Top of Exercise data
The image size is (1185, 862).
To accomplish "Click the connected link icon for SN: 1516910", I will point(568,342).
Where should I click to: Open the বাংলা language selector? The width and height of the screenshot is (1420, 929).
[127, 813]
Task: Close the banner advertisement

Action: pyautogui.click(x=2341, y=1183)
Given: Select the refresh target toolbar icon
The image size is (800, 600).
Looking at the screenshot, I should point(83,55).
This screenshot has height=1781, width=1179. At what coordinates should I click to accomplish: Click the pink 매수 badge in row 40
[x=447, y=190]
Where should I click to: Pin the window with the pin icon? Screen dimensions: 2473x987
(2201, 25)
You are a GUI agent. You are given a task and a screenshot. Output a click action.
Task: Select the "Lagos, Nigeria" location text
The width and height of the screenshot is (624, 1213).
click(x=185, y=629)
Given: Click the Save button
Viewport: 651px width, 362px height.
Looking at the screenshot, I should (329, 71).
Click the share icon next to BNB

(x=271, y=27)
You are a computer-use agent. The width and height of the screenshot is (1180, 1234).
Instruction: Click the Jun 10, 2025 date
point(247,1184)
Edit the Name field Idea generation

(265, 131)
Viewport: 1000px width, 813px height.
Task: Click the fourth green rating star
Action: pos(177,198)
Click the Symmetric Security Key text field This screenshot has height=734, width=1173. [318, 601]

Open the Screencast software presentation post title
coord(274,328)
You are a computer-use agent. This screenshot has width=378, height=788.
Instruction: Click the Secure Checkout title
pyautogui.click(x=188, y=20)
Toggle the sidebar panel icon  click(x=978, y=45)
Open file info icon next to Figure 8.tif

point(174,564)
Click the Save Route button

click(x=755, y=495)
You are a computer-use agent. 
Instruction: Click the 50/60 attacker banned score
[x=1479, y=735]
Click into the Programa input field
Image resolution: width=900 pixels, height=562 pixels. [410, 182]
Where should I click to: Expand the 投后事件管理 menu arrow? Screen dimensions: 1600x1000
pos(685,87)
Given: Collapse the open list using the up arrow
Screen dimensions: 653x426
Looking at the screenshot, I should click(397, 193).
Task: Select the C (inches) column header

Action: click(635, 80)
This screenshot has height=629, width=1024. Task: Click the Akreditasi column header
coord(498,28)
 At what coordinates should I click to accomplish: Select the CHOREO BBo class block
Bottom of Exercise data
Work to be completed: Filter the entries down to the lines containing "text". Copy each of those lines.

Expected answer:
Task: Select the "Lagos, Nigeria" location text
Click the Symmetric Security Key text field This screenshot has height=734, width=1173. [318, 601]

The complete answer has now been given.